Point A vs. HR-CTV D90 in MRI-based cervical brachytherapy of small and large lesions.

PURPOSE: To evaluate the dosimetric benefits of MRI-based brachytherapy in small and large high-risk clinical target volume (HR-CTV) in cervical cancer. METHODS AND MATERIALS: Twenty-eight fractions obtained from sixteen cervical cancer patients treated with MRI-based high-dose-rate brachytherapy with standard tandem and ovoid applicators were used; original fractions were optimized to HR-CTV D90. Fractions were separated based on the median volume into small and large (HR-CTV <25 cm3 or >25 cm3) lesion groups.
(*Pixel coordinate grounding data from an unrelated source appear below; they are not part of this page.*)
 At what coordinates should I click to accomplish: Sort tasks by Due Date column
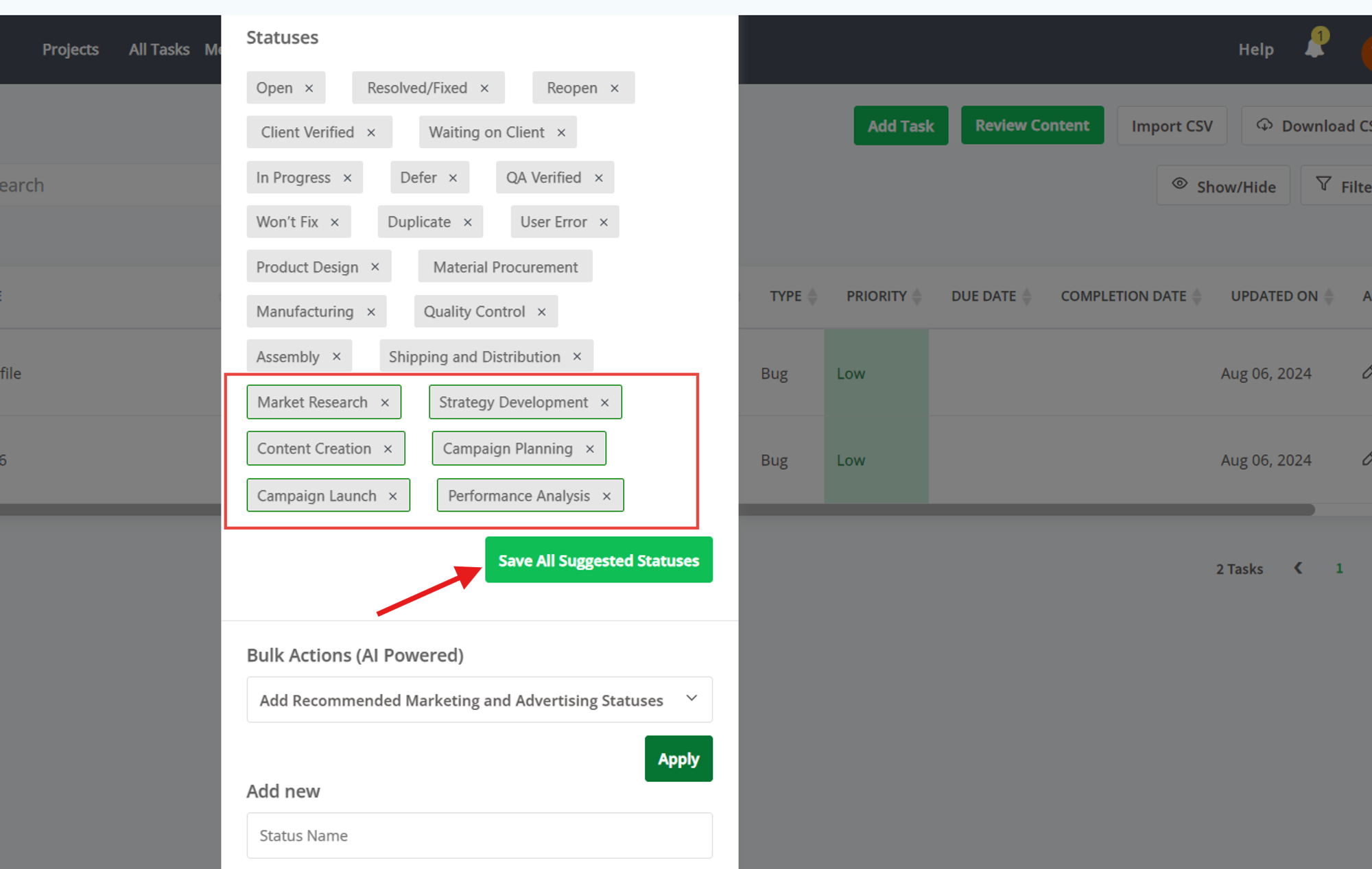(x=1027, y=296)
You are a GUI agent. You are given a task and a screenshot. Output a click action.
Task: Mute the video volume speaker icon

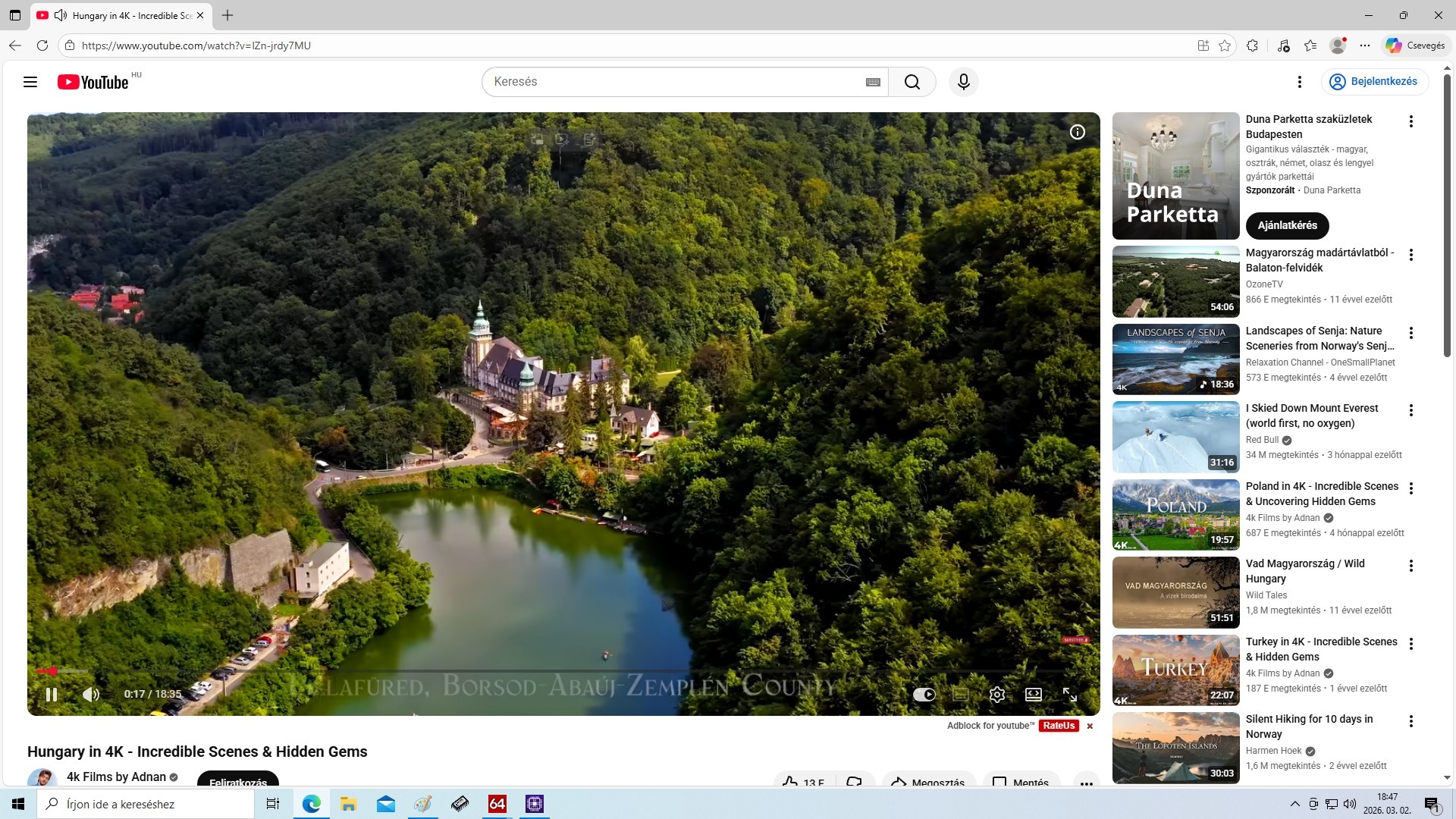pos(91,694)
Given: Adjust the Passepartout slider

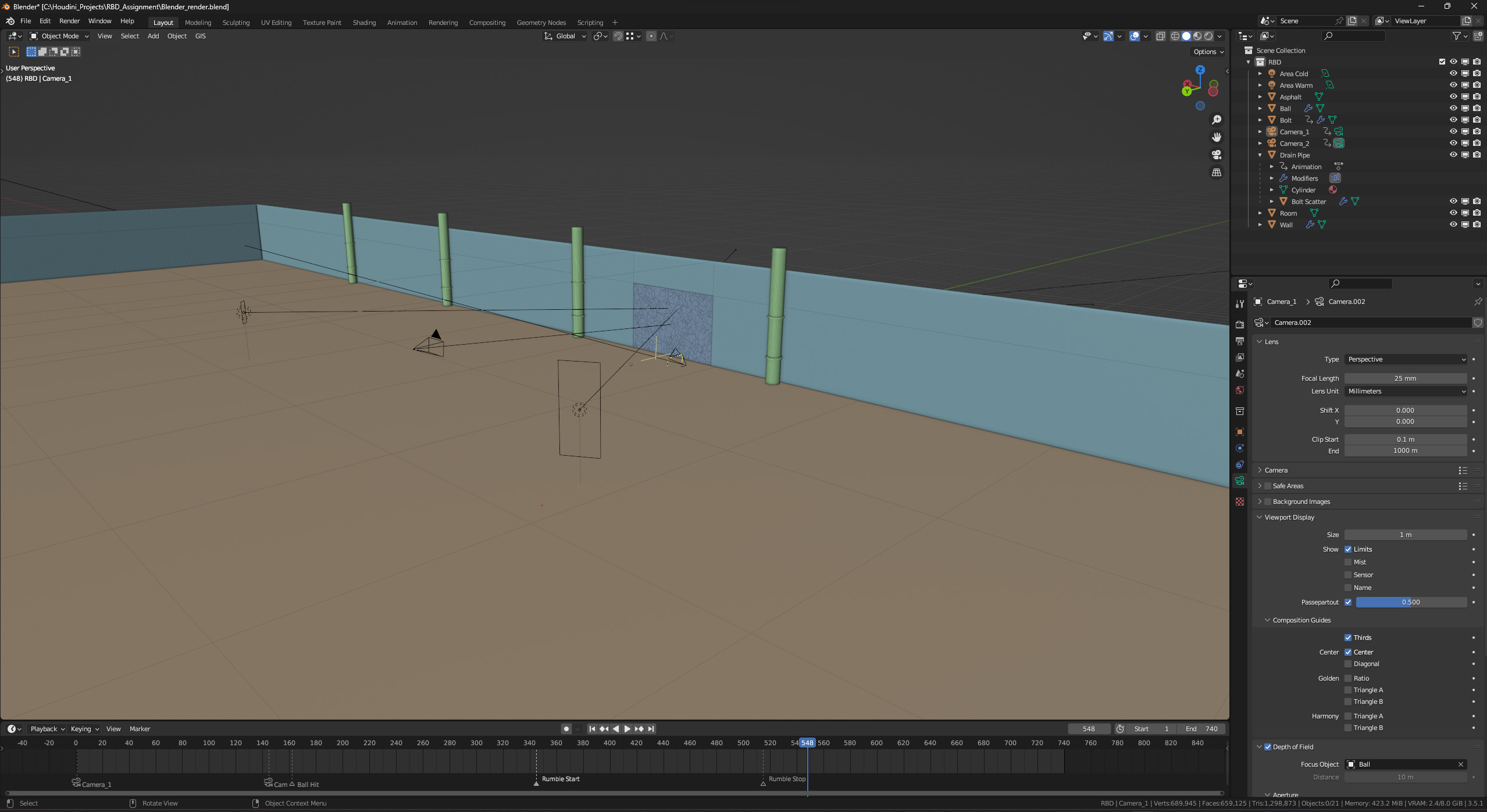Looking at the screenshot, I should [x=1410, y=602].
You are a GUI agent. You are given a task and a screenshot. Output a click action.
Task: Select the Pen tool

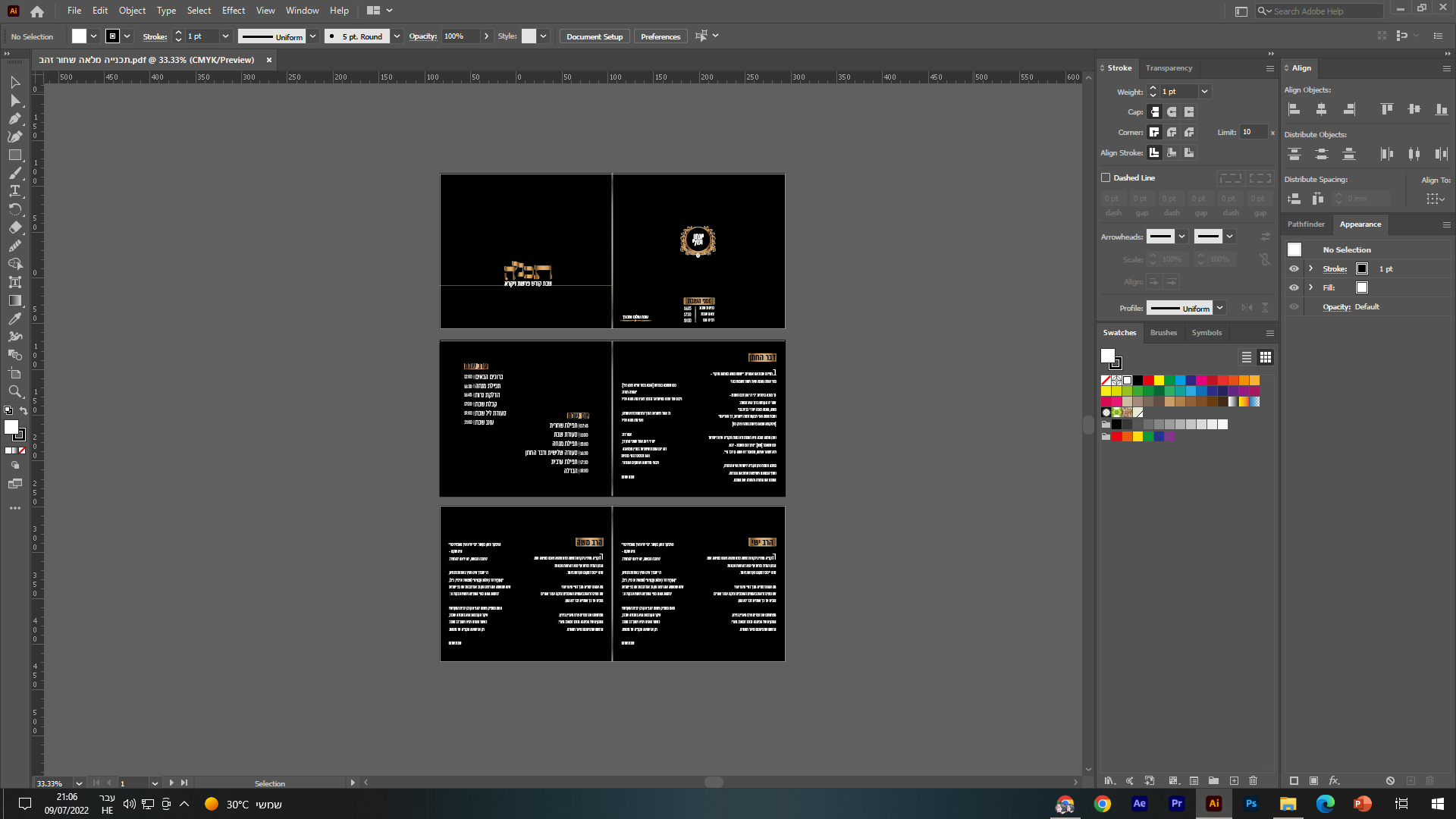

Retrospective plans prescribed to Point A were created for each fraction. D0.1 cc, D2 cc, and International Commission of Radiation Unit and Measurements (ICRU) points were used to compare Point A vs. HR-CTV D90 plans for bladder, rectum, and sigmoid. RESULTS: In the small lesion group, Point A plans vs. HR-CTV D90 plans had significantly higher D0.1 cc, D2 cc, and ICRU points for bladder, rectum, and sigmoid (p < 0.05). In the large lesion group, there was no significant difference between Point A and HR-CTV D90 plans for D0.1 cc, D2 cc, and ICRU points to the organs at risk (OARs). CONCLUSIONS: The dosimetric advantages to OARs offered by MRI-based brachytherapy with prescription to HR-CTV D90 compared to Point A is most distinct for patients with smaller HR-CTV (<25 cm3). This study demonstrates sufficient tumor coverage with lower doses to OARs in HR-CTV D90 vs. Point A plans in the small lesion group. These improvements were not seen in the large lesion group, indicating a lesser dosimetric advantage of HR-CTV D90 compared to Point A planning when the cervical lesion is >25 cm3. Incorporation of interstitial needles for patients with larger HR-CTV is likely the best method to decrease dose to OARs and improve tumor coverage.